> **Task instructions**
In the listing, find every line that has the string "computer" and copy it.

> **Source information**
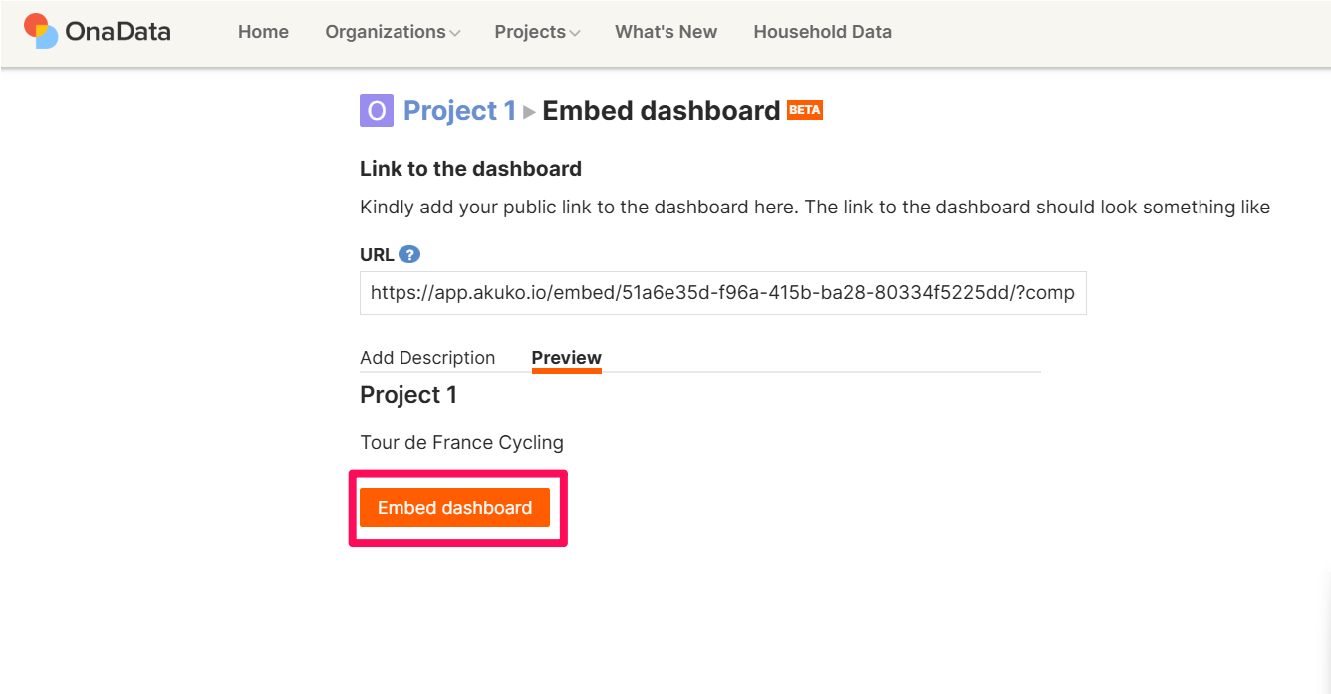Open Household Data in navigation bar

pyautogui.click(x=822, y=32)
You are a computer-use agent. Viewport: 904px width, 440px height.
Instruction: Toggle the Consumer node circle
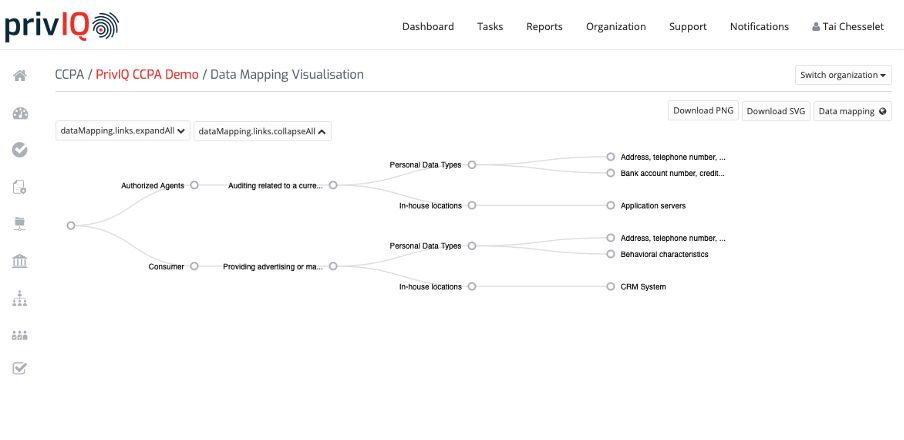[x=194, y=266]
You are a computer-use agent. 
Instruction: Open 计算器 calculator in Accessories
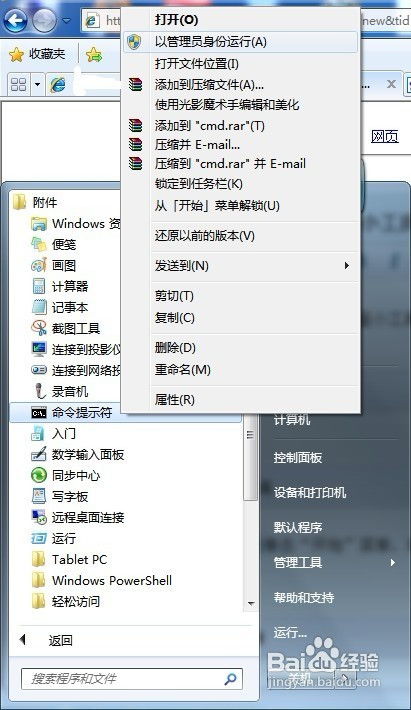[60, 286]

--

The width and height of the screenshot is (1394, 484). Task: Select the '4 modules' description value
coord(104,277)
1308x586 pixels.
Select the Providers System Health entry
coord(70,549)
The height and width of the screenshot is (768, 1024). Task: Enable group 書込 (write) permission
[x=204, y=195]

---

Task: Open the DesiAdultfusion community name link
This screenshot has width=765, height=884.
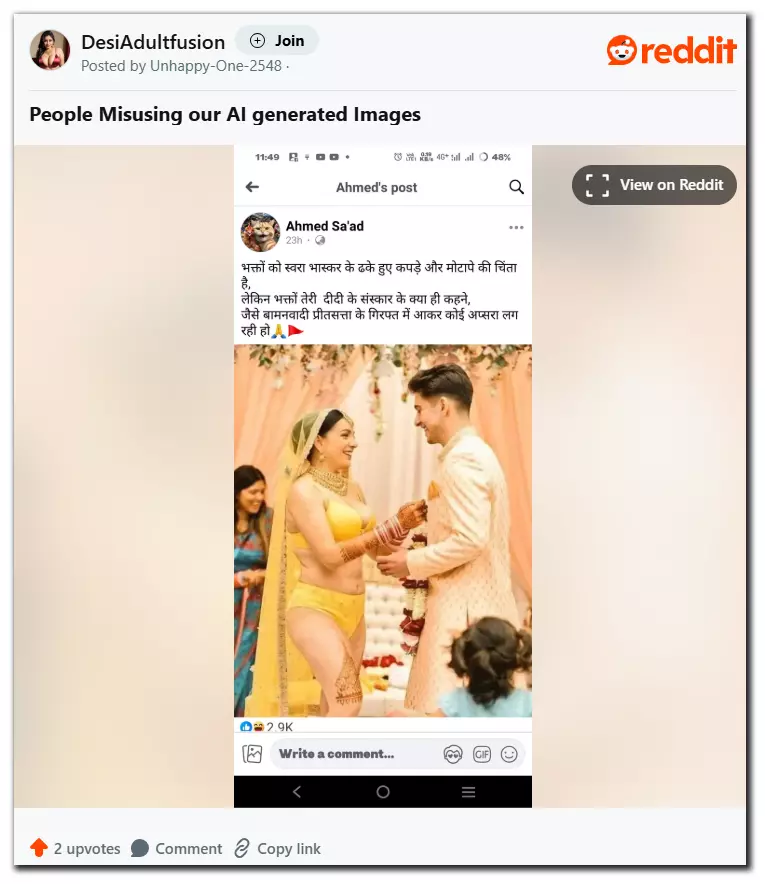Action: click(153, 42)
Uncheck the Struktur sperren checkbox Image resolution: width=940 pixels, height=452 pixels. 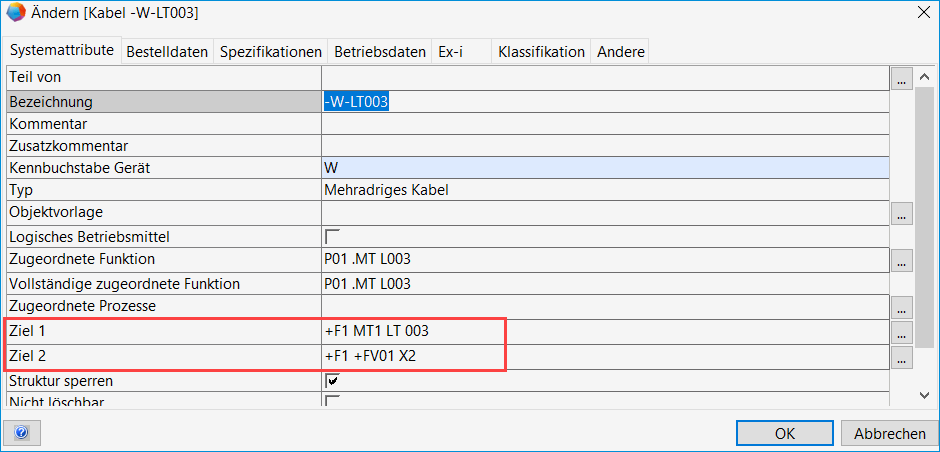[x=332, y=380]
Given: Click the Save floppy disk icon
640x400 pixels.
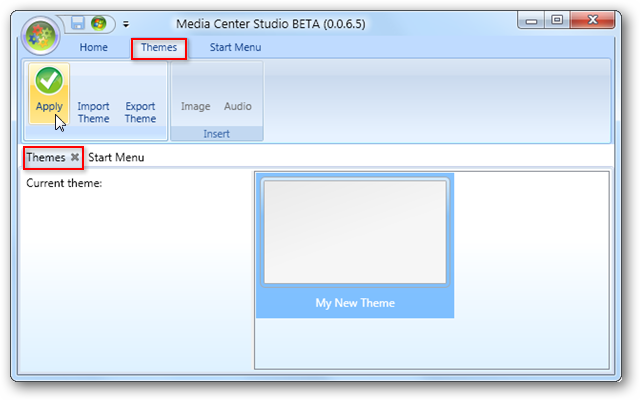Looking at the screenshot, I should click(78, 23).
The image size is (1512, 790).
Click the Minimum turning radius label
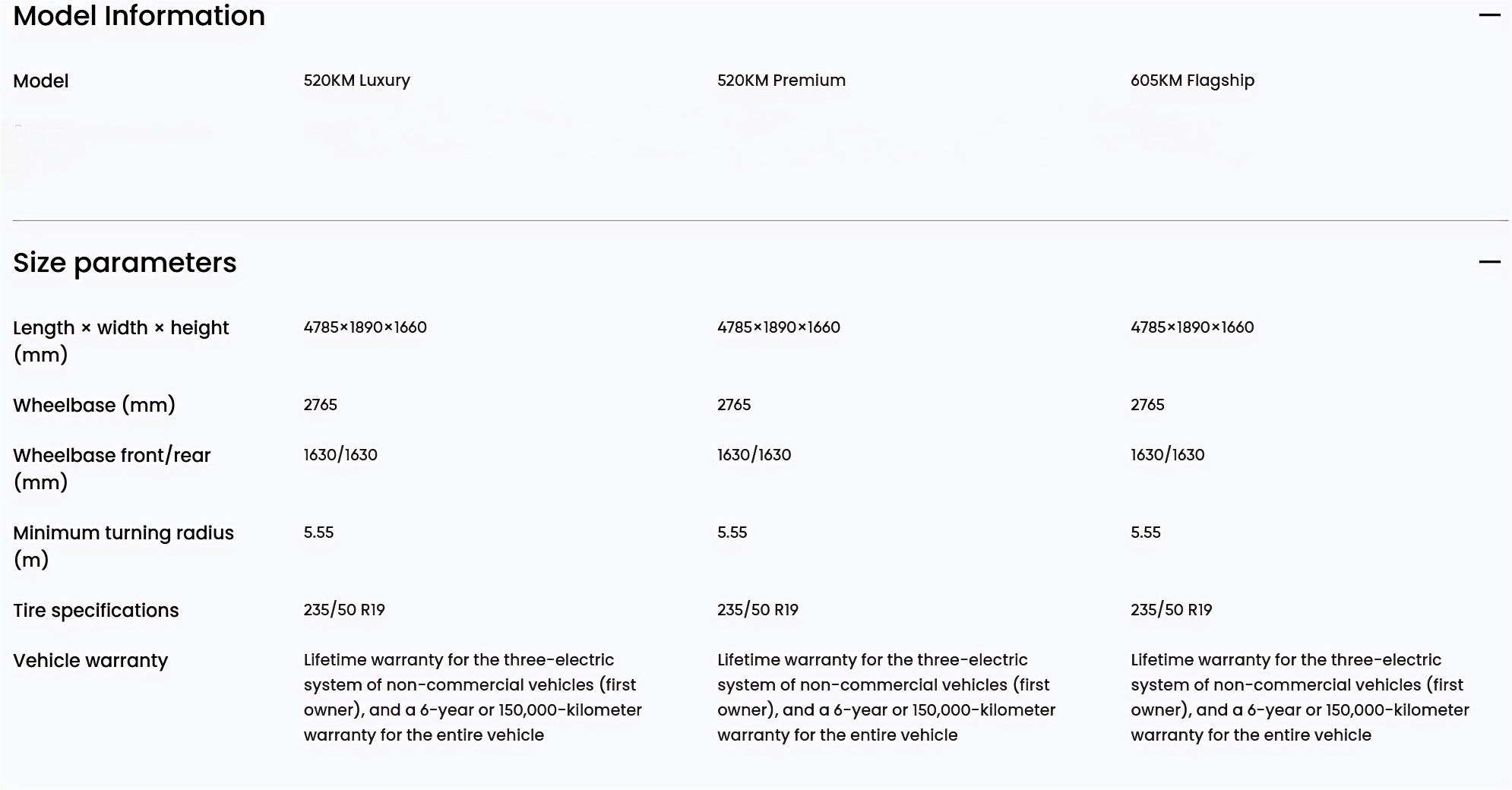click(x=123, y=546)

> **Output below**
You are a computer-use agent. Viewport: 904px width, 440px height.
You are a computer-use agent. 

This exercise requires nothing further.